Over the years, Otis checked a few more peaks off his list, but it wasn’t until moving to Colorado, where 53 of the peaks are located, that his quest kicked into high gear.
“It was 2010 or 2011 when it became a serious thought to start ticking them all off,” he said. “The last year I lived there, I did 22 peaks. It was just constant.”
Part of the challenge is not always in the climb, but in finding people to hit the backcountry with.
“You’re always looking for someone to do them with you,” he said. “You’re thinking, ‘God, I don’t want to go up there by myself.”
Some hiking partners are old friends, like Jeff Beeman, Ken Emerson, and Genny Hoyle. Others came from near catastrophe.
While descending Mt. of the Holy Cross in Colorado one season, Otis tripped and fell, splitting his head open on a chunk of granite.
“This ER doctor was sewing my head up afterward and said, ‘If you want to climb sometime, let me know,’ and I said, ‘What are you doing next week?’,” said Otis. “He ended up doing some of the really hard ones with me. It was great, I’ve got my own ER doctor with me now.”
Nonetheless, Otis has climbed 34 of the peaks solo.
“You have to be smart about it,” he said. “You have to look at the weather, to be prepared for anything. When were in the Sierras a couple weeks ago, we had nothing but trouble with the weather. We had snow, we had hail, we had a couple of good windows and took them.
Otis and his climbing partner ended up getting down the mountain just in time.
“We got off about 30 seconds before two major thunderstorms just hammered it,” he said. “You don’t want to be on top of a mountain when a storm hits.”
Of all the 65 peaks he’s bagged, Otis looks back on a few that were especially challenging.
“The hardest was the North Palisades in California,” he said. “It’s just a big ass peak. Colorado has got a couple of difficult ones. Capital Peak is notorious for what’s called the ‘knife edge.’ You’ve got to cross this ridge and there is a dropoff of a couple thousand feet on one side.”
Looking back, Otis is astounded at the statistics from his mountaineering.
“Just doing the Colorado Fourteeners took more than 500 miles on trails,” he said. “It’s 206,000 vertical feet. That’s like doing Mt. Everest 17 times from base camp, or 19 marathons at 11,000 feet. That’s just the Colorado peaks.”
The remaining peak Otis has left before he bags all 65 is Split Mountain in California.
“It’s a class 3 Fourteener,” he said. “I’m not sweating buckets over it, though it has 7,500 feet of elevation out of desert on the worst trail of any Fourteener in California.”
For his “day job” Otis owns a public relations agency called Veritas, which facilitates radio and television interviews for their authors. He also works with several nonprofit organizations in Sandpoint, and is plugged into the climbing and outdoor network in North Idaho.

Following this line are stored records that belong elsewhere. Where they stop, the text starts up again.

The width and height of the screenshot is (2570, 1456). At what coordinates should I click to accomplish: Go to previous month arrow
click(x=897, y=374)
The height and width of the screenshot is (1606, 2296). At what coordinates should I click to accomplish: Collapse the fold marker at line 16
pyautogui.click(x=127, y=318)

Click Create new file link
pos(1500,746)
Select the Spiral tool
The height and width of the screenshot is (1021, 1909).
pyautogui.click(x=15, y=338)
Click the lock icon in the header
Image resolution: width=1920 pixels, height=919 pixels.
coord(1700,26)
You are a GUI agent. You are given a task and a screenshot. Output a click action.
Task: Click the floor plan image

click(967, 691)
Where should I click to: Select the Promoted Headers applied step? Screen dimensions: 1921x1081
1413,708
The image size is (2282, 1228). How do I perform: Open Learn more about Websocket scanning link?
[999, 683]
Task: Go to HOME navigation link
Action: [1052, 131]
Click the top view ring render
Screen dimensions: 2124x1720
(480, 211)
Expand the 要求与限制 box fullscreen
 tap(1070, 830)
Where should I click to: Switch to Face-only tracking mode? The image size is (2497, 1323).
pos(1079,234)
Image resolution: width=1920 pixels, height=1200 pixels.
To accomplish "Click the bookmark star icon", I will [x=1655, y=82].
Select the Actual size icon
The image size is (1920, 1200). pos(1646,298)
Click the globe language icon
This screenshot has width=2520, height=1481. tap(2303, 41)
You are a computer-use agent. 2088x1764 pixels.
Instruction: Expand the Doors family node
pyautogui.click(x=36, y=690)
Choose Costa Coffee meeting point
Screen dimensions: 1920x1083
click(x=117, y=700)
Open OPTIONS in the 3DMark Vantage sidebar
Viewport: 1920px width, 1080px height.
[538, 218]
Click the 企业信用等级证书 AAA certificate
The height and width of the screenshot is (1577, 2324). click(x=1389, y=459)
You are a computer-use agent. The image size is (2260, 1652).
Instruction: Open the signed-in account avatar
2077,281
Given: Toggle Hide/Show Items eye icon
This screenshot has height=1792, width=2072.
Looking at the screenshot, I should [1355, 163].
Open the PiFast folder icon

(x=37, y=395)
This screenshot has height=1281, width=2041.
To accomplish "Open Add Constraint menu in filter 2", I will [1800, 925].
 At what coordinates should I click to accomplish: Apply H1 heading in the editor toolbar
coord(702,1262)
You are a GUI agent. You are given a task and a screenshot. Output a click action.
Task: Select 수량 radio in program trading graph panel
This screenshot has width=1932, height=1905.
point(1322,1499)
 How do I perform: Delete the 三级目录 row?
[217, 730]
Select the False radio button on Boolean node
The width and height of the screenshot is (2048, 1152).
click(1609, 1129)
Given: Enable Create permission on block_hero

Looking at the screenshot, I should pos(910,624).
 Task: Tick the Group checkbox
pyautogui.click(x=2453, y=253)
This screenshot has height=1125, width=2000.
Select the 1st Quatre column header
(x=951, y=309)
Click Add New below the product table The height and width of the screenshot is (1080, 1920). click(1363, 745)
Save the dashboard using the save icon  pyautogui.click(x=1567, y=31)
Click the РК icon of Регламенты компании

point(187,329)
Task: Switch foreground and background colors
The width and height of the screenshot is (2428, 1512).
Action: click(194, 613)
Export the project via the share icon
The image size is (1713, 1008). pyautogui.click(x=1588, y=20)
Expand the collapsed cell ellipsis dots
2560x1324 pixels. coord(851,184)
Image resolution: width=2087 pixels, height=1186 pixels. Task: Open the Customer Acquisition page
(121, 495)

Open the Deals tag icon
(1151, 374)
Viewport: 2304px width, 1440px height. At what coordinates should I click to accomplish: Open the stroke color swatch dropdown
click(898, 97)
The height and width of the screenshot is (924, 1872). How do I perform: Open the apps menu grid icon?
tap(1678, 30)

“I love hiking around here,” he said. “I look at Scotchman’s or Mickinnick, or Gold Hill and I think, ‘We’ve got so many amazing places here in North Idaho and really terrific hikers, climbers, athletes here that I’ve met that are far better than I am.”
In addition to his outdoor activities, Otis is the author of five books. His topics range from political treatises, to fitness guides, to cathartic explorations of morality.
But overall, Otis finds his peace standing atop a summit.
“Some people are all about the fear,” he said. “I chase after the physical challenge. I love being on high peaks. There’s nothing quite like it. There’s just something magical about it.”